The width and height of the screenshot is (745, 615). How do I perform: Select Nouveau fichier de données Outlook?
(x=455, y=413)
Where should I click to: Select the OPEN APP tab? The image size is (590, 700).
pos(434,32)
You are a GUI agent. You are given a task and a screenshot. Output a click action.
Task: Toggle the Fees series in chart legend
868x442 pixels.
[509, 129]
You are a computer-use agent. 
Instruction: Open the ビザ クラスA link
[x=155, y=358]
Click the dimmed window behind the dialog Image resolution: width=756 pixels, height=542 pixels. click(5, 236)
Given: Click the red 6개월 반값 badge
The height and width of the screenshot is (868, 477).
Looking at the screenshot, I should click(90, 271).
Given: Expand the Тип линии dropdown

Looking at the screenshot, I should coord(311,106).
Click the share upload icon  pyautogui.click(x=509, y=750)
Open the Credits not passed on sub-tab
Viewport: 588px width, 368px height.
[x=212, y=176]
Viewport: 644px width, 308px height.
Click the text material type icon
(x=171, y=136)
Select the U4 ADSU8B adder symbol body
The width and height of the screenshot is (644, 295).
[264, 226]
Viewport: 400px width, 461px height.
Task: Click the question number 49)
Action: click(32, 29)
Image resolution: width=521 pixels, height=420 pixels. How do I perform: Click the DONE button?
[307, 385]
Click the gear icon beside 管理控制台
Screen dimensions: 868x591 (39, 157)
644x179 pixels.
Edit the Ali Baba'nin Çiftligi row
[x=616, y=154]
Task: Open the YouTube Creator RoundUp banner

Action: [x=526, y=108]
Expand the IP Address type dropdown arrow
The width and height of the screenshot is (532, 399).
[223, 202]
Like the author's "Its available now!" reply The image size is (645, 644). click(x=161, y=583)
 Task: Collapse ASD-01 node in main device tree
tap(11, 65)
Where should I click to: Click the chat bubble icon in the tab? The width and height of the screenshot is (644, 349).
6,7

------------------------------------

▶ _ACTION ITEM_
Starting with the line with "Click the share" above and going on through the line with "Expand the IP Address type dropdown arrow", transcribe every line exactly, both ends included, and add nothing.

▶ _SOLVED EXERCISE_
Click the share upload icon  pyautogui.click(x=509, y=750)
Open the Credits not passed on sub-tab
Viewport: 588px width, 368px height.
[x=212, y=176]
Viewport: 644px width, 308px height.
Click the text material type icon
(x=171, y=136)
Select the U4 ADSU8B adder symbol body
The width and height of the screenshot is (644, 295).
[264, 226]
Viewport: 400px width, 461px height.
Task: Click the question number 49)
Action: click(32, 29)
Image resolution: width=521 pixels, height=420 pixels. How do I perform: Click the DONE button?
[307, 385]
Click the gear icon beside 管理控制台
Screen dimensions: 868x591 (39, 157)
644x179 pixels.
Edit the Ali Baba'nin Çiftligi row
[x=616, y=154]
Task: Open the YouTube Creator RoundUp banner

Action: [x=526, y=108]
Expand the IP Address type dropdown arrow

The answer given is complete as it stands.